[Data listing]
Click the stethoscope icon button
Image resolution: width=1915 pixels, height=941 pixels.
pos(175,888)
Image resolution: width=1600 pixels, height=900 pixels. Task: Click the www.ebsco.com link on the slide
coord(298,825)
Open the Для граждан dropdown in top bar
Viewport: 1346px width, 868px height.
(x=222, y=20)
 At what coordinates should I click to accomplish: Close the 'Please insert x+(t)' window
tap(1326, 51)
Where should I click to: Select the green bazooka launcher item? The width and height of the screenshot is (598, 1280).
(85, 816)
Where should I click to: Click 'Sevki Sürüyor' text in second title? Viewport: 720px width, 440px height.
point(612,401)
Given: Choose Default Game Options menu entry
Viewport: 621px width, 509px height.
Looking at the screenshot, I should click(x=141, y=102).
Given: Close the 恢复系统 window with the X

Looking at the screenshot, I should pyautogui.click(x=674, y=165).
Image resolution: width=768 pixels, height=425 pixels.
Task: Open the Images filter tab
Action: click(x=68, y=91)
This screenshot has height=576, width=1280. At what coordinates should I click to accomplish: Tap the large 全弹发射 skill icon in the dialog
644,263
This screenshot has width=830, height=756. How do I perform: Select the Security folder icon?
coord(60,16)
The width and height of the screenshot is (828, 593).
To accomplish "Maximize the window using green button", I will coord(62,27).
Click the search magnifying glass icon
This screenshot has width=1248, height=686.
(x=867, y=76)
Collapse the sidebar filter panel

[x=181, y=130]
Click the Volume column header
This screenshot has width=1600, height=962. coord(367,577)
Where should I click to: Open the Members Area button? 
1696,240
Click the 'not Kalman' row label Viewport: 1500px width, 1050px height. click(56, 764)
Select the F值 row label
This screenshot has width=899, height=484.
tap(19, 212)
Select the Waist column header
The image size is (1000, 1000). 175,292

## What you are asked to do
Reproduce all of the material above line for line, without changing any character.

## Response below
Click the stethoscope icon button
Image resolution: width=1915 pixels, height=941 pixels.
pos(175,888)
Image resolution: width=1600 pixels, height=900 pixels. Task: Click the www.ebsco.com link on the slide
coord(298,825)
Open the Для граждан dropdown in top bar
Viewport: 1346px width, 868px height.
(x=222, y=20)
 At what coordinates should I click to accomplish: Close the 'Please insert x+(t)' window
tap(1326, 51)
Where should I click to: Select the green bazooka launcher item? The width and height of the screenshot is (598, 1280).
(85, 816)
Where should I click to: Click 'Sevki Sürüyor' text in second title? Viewport: 720px width, 440px height.
point(612,401)
Given: Choose Default Game Options menu entry
Viewport: 621px width, 509px height.
Looking at the screenshot, I should click(x=141, y=102).
Given: Close the 恢复系统 window with the X

Looking at the screenshot, I should pyautogui.click(x=674, y=165).
Image resolution: width=768 pixels, height=425 pixels.
Task: Open the Images filter tab
Action: click(x=68, y=91)
This screenshot has height=576, width=1280. At what coordinates should I click to accomplish: Tap the large 全弹发射 skill icon in the dialog
644,263
This screenshot has width=830, height=756. How do I perform: Select the Security folder icon?
coord(60,16)
The width and height of the screenshot is (828, 593).
To accomplish "Maximize the window using green button", I will coord(62,27).
Click the search magnifying glass icon
This screenshot has width=1248, height=686.
(x=867, y=76)
Collapse the sidebar filter panel

[x=181, y=130]
Click the Volume column header
This screenshot has width=1600, height=962. coord(367,577)
Where should I click to: Open the Members Area button? 
1696,240
Click the 'not Kalman' row label Viewport: 1500px width, 1050px height. click(56, 764)
Select the F值 row label
This screenshot has width=899, height=484.
tap(19, 212)
Select the Waist column header
The image size is (1000, 1000). 175,292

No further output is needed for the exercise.